- Task description -
Directions for the data below: repeat exactly the lines from the one with "Screen dimensions: 700x532" through the one with "Viewport: 513px width, 257px", both included, and omit all pictures.

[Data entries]
*** Begin section ***

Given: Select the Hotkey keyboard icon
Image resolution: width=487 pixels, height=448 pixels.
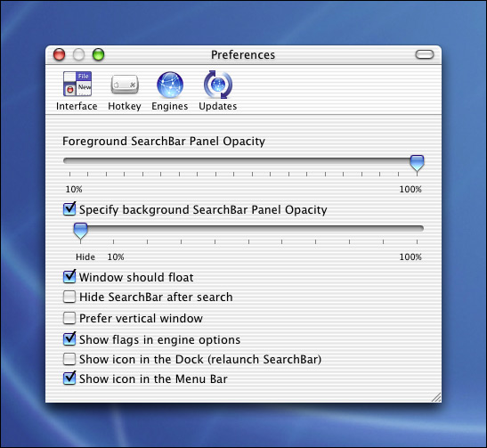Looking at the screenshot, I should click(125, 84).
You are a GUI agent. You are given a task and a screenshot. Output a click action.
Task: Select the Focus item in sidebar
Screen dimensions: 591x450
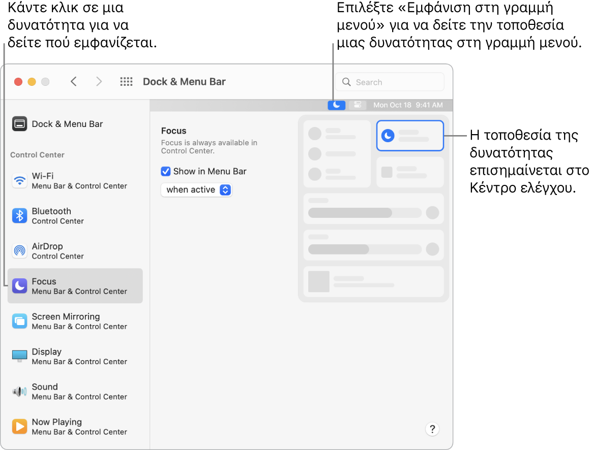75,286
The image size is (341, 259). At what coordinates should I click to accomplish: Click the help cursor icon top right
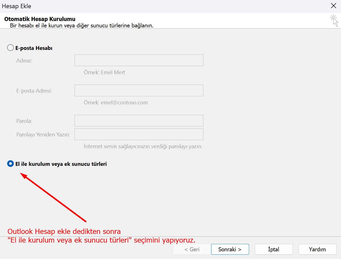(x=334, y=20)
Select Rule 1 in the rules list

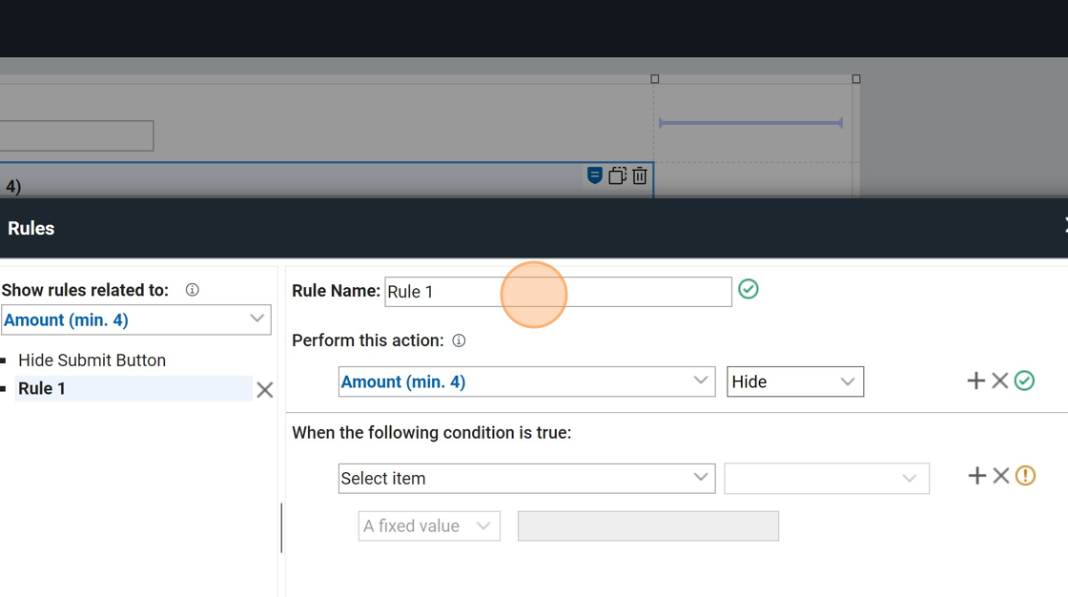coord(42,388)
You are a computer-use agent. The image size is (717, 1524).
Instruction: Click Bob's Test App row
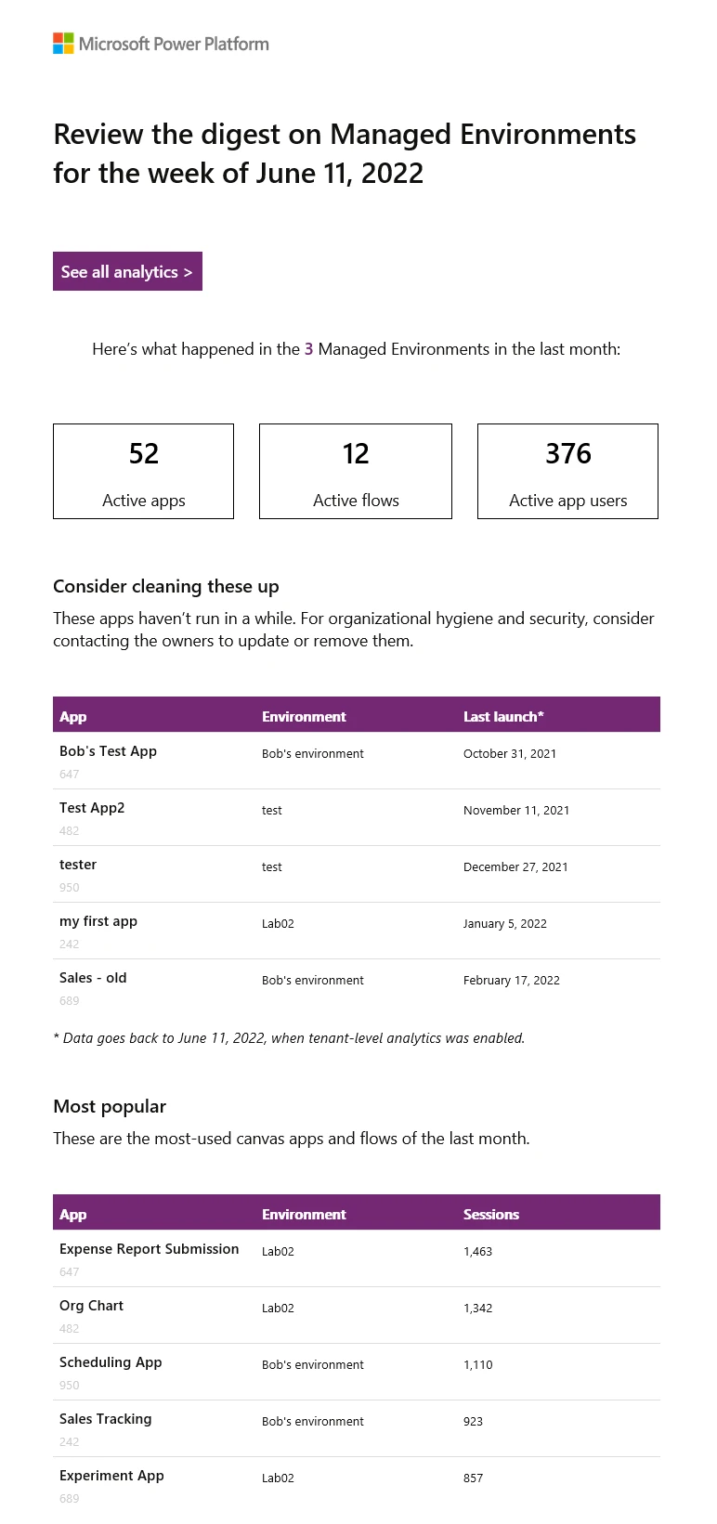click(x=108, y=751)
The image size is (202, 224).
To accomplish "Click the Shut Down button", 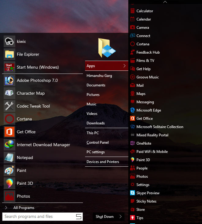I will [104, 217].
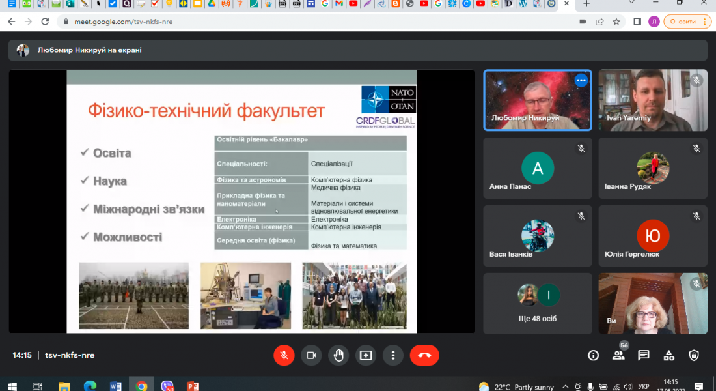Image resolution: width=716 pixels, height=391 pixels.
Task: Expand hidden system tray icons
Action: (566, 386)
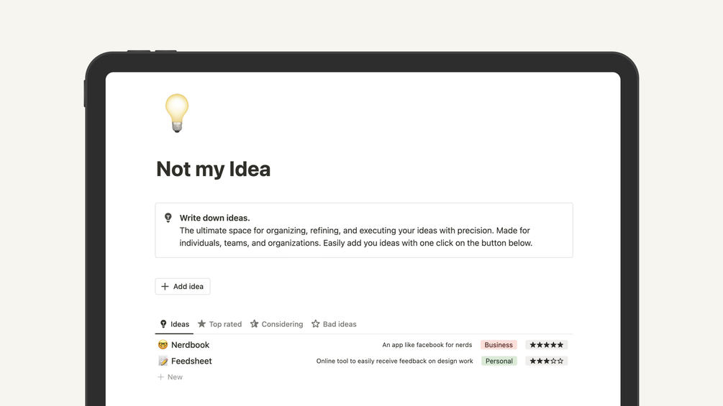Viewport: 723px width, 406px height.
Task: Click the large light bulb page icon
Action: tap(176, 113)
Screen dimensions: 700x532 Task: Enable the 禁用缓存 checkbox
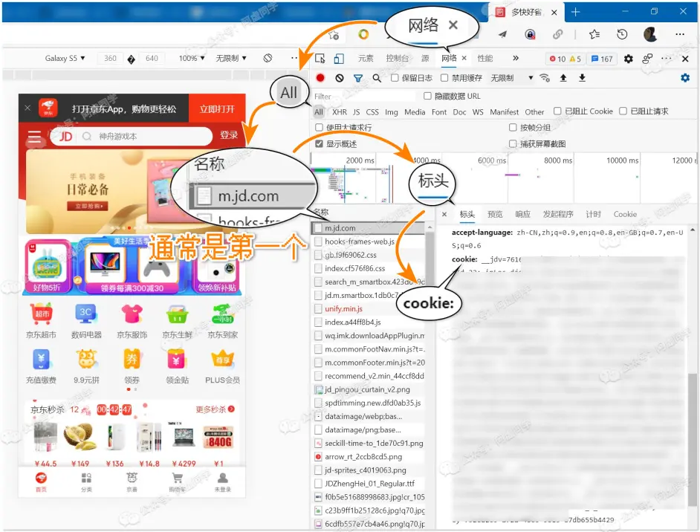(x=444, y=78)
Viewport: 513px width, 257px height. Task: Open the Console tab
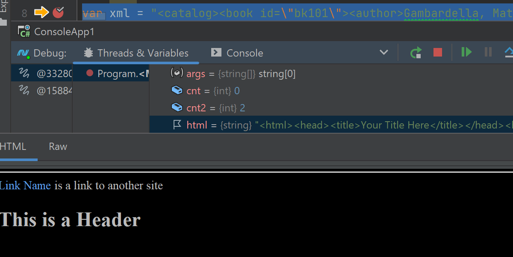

*** End section ***
*** Begin section ***

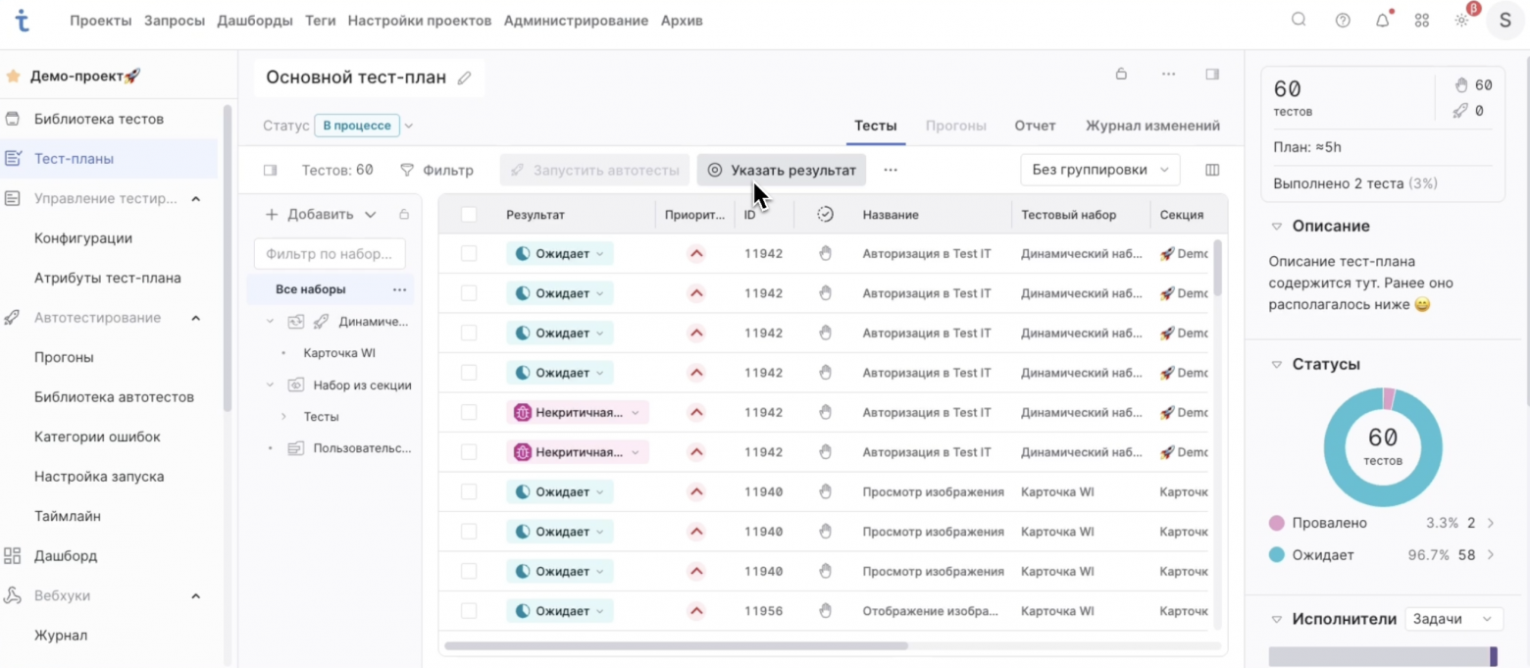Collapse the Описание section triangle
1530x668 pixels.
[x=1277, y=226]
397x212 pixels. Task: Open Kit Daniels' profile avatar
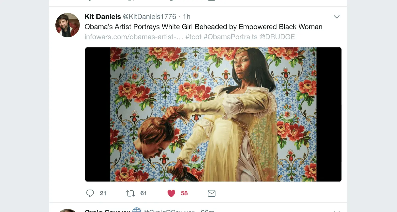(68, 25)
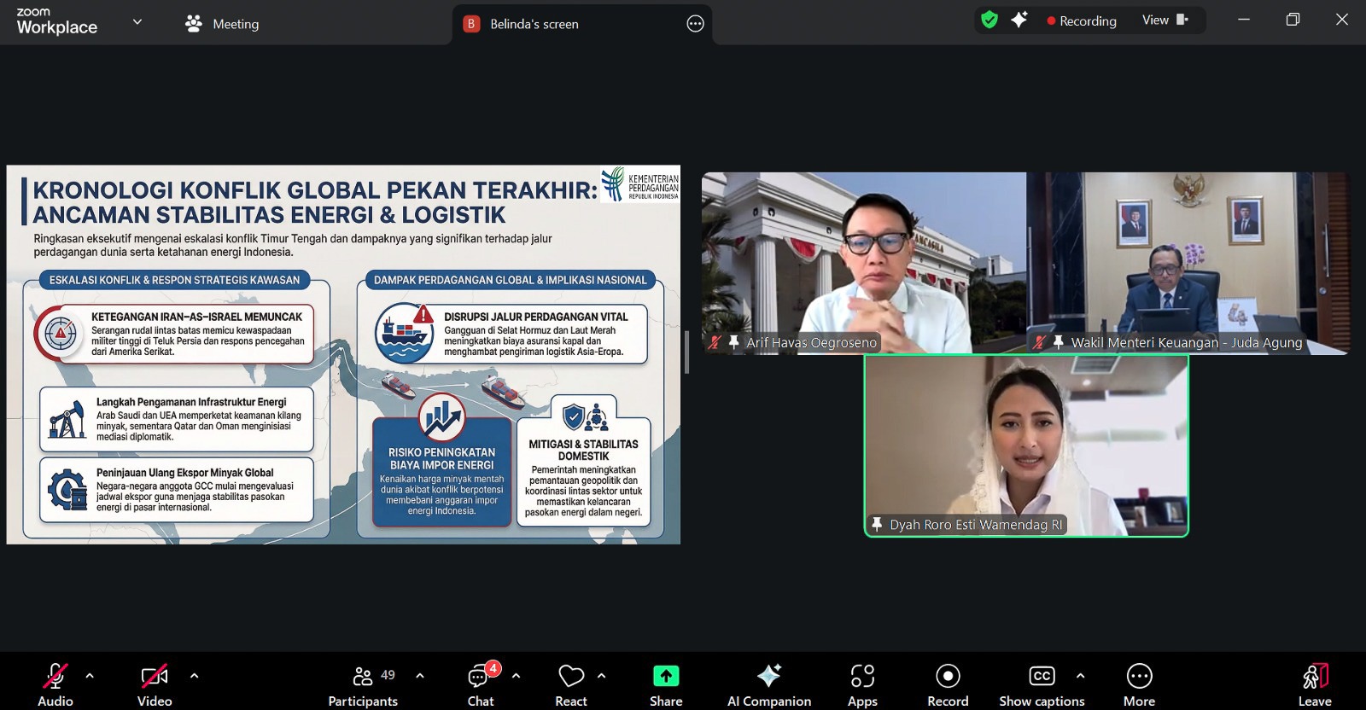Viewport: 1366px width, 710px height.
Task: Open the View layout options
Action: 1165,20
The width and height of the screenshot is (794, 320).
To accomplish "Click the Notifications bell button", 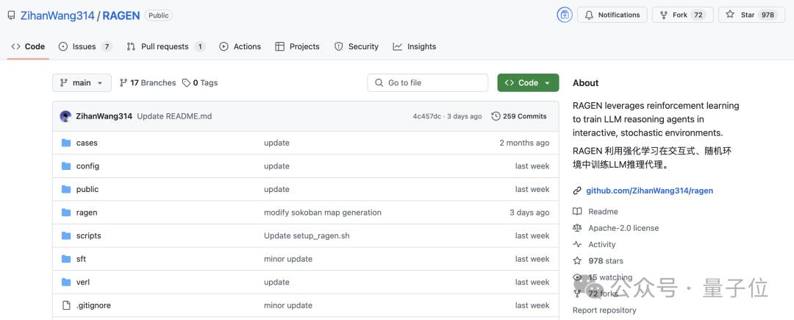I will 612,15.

*** End section ***

- Expected output -
Screen dimensions: 700x532 Task: Enable the 禁用缓存 checkbox
(x=444, y=78)
Viewport: 513px width, 257px height. Task: Open the Console tab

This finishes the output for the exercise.